Parker's hybrid drivetrain technology provides other paybacks.

"The RunWise system also can absorb twice as much braking power vs. competitive hydraulic assist systems. And it can provide three to four times more braking power than electric parallel hybrid systems. This means drivers can drive without going easy on the brakes. And because more of the braking energy is recovered with RunWise, brake maintenance intervals can be extended up to eight times vs. a non-hybrid truck," Zanardelli explained.

Instead of a conventional automatic transmission, the proprietary software-controlled RunWise system operates in hydrostatic mode—meaning the engine is decoupled from the wheels—during low to medium speeds. During higher speeds, RunWise operates in a mechanical mode with the engine directly coupled to the wheels.

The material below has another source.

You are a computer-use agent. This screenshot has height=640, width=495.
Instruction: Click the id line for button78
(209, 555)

Key technical features of the RunWise system include hydraulic pumps/motors, accumulators, and a Power Drive Unit (PDU).

Hydraulic pumps/motors charge the accumulators, slow the vehicle during braking, and propel the vehicle during acceleration. "The Parker C24 piston pump/motor was custom-designed in a variable bent-axis configuration for heavy truck applications. A single C24 with its over-center operating capability can seamlessly switch from pumping to motoring mode," explained Zanardelli.

High-pressure, nitrogen-charged accumulators store energy recovered during braking. "The Parker accumulators, made of a carbon-fiber composite, operate at between 3000 and 5000 psi," Zanardelli said.

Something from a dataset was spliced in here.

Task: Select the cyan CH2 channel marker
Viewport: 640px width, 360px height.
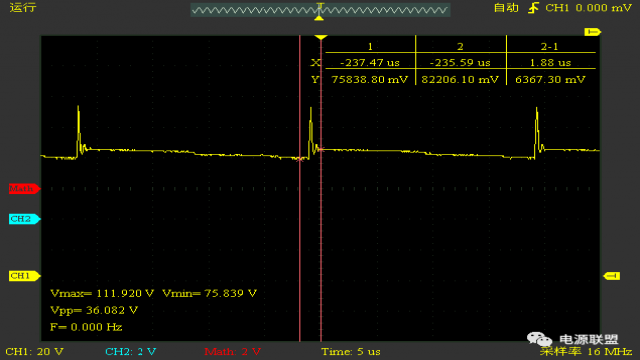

The PDU functions in hydrostatic low (0-25 mph [0-40 km/h]), hydrostatic high (25-40 mph [40-64 km/h]), as well as mechanical drive (40 mph [64 km/h] and above). "The PDU also serves to drive the cooling and lubrication pumps as well as the power takeoff unit," according to Zanardelli.

A cradle assembly houses the major RunWise components. "The assembly is an easy-to-service package, which can be removed and replaced in less than 90 minutes," said Zanardelli.

Parker had strength in component technology when R&D activities began in 2003 for the RunWise system. However, the company initially lacked the know-how necessary to develop a complete hybrid vehicle drive system (namely powertrain system engineering and integration experience) because this represented an entirely new line of business.

"Parker addressed this challenge by leveraging its global component and system capabilities; developing public and private technology partnerships; investing in state-of-the-art simulation, design, and test facilities; and by integrating all vital components into a stand-alone assembly that could be tested independently before vehicle installation," explained Zanardelli.

Yet this year, 11 Autocar E3 low-cab forward heavy-duty trucks with RunWise technology will be delivered to three Florida locales (Miami-Dade County, Hialeah, and the City of Miami).

"The first full production model year for the E3 will be the 2012 model year with build commencement in the second quarter of 2011," according to Mark Neale, Director of Vocational Vehicles for Autocar LLC.